As in Barfield, the records to which Domino's had unfettered access, including employee wages and hours, gave them information necessary to determine not only that plaintiffs had worked certain hours but also that they had not been paid for all of that time.

Finally, the plaintiffs alleged that Domino's had the power to terminate the franchise if it determined that the franchise had violated any laws or company policies, or engaged in practices that adversely affected the good will of the Domino's trademark. The plaintiffs argued that these facts showed that Domino's had more than sufficient functional or operational control over the franchise to be considered suffering or permitting the employees' work or to acting indirectly in the interest of the franchise employer, and thus to be liable as a FLSA joint employer.

The plaintiffs did not argue that Domino's hired or fired or even paid franchise workers, since direct or day-to-day control is not necessary. Rather, the plaintiffs pointed to Domino's alleged involvement in the establishment of employment policies and practices, its monitoring of the workers' delivery times, its unfettered access to wage and hour records, and its ability to stop the work by closing or threatening to close the franchise.

Conclusion

As noted above, Second Circuit precedent precludes a “see no evil” defense that the putative joint employer simply did not avail itself of information that it had in its possession. In other words, that Domino's might not have compared its delivery time records to the clock in/clock out times in its possession, which would have demonstrated that the plaintiffs were not paid for all the hours they worked, does not protect it from a finding that it had the capacity to review this information and act on it.

Domino's argued that these points proved too much, specifically that on the plaintiffs' theory, all franchisors would be liable for the conduct of their franchisees. However, the plaintiffs' point was, on the contrary, that the franchise relationship does not determine joint employer status.

A study for the U.S. Department of Labor's Wage and Hour Division noted that in the fast-food industry, FLSA violations are much more common among franchise-owned businesses than businesses directly owned by national or international chains.

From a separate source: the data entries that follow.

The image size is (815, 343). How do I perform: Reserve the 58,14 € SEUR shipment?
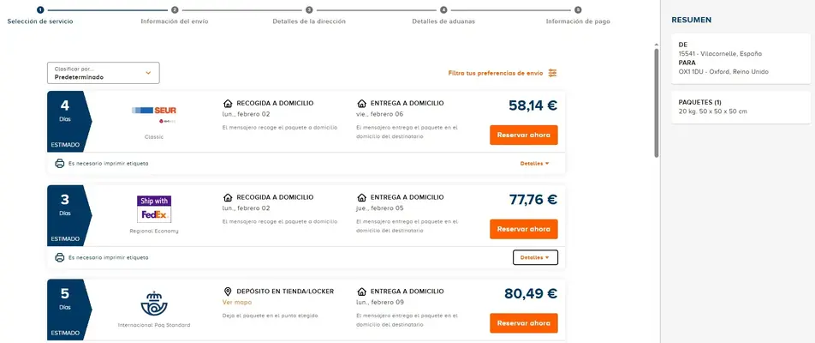524,135
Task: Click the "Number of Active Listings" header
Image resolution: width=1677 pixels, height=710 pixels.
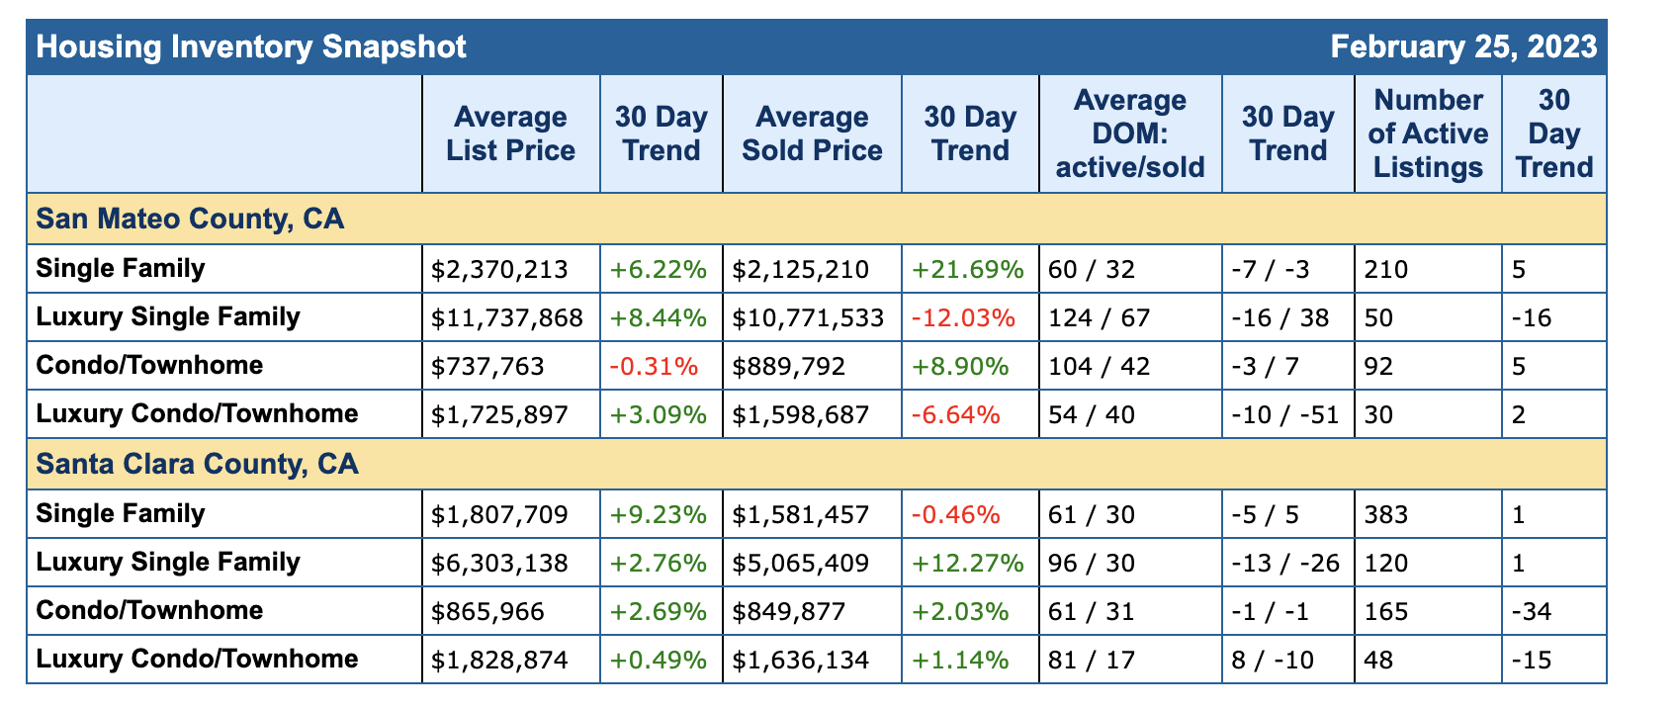Action: point(1428,133)

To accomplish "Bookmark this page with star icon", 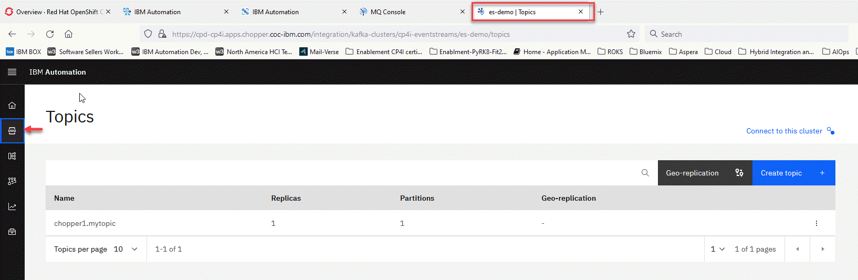I will tap(631, 34).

See, “Improving Workplace Conditions Through Strategic Enforcement, A Report to the Wage and Hour Division,” David Weil, Principal Investigator, Boston University, p. 44-49. If the franchisor, in fact, retains sufficient operational control, it should be held liable as a joint employer under the FLSA, regardless of formal arrangements or disclaimers. This approach honors both the letter and the purpose of the statute.


Richard Blum and Hollis Pfitsch are staff attorneys in the Employment Law Unit of The New York Legal Aid Society. This article also appeared in the New York Law Journal, an ALM sibling of Franchising Business & Law Alert.